OpenSSL: Disable ECDSA cipher suites on Windows XP.

net/socket/ssl_client_socket_openssl.cc

Index: net/socket/ssl_client_socket_openssl.cc
diff --git a/net/socket/ssl_client_socket_openssl.cc b/net/socket/ssl_client_socket_openssl.cc
index ed1138f50dd4e08c89fe76ff7a38a29328f6e24a..6a2f332e1b515aac10b939184e50709e1588f69a 100644
--- a/net/socket/ssl_client_socket_openssl.cc
+++ b/net/socket/ssl_client_socket_openssl.cc
@@ -31,6 +31,10 @@
 #include "net/ssl/ssl_connection_status_flags.h"

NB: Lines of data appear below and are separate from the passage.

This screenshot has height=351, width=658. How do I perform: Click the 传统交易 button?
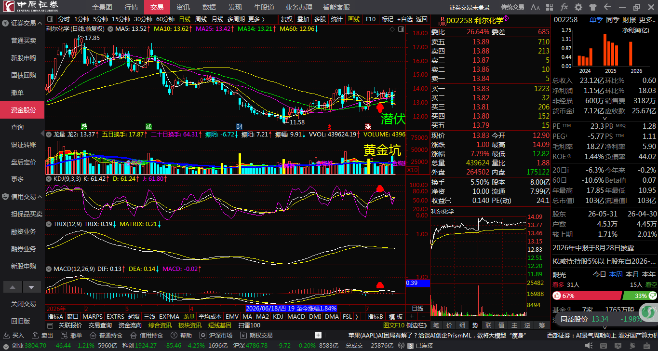[x=512, y=7]
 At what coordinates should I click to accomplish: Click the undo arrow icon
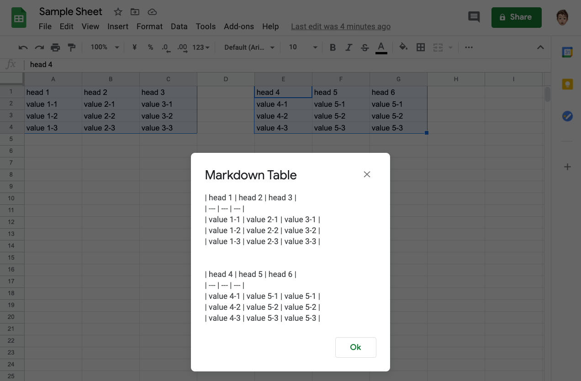(x=23, y=47)
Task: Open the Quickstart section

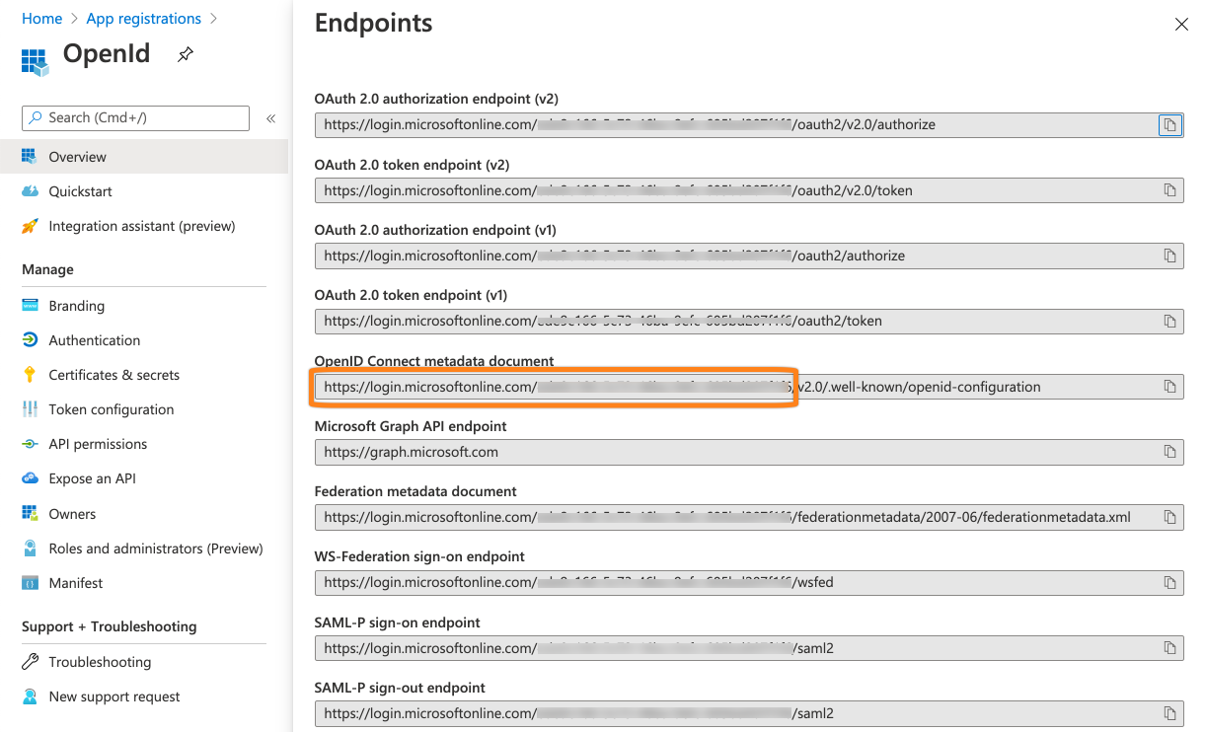Action: tap(81, 190)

 #include "net/ssl/ssl_info.h"
 
+#if defined(OS_WIN)
+#include "base/win/windows_version.h"
+#endif
+
 #if defined(USE_OPENSSL_CERTS)
 #include "net/ssl/openssl_client_key_store.h"
 #else
@@ -774,6 +778,15 @@ int SSLClientSocketOpenSSL::Init() {
        command.append(name);
      }
   }
+
+  // Disable ECDSA cipher suites on platforms that do not support ECDSA
+  // signed certificates, as servers may use the presence of such
+  // ciphersuites as a hint to send an ECDSA certificate.
+#if defined(OS_WIN)
+  if (base::win::GetVersion() < base::win::VERSION_VISTA)
+    command.append(":!ECDSA");
+#endif
+
   int rv = SSL_set_cipher_list(ssl_, command.c_str());
   // If this fails (rv = 0) it means there are no ciphers enabled on this SSL.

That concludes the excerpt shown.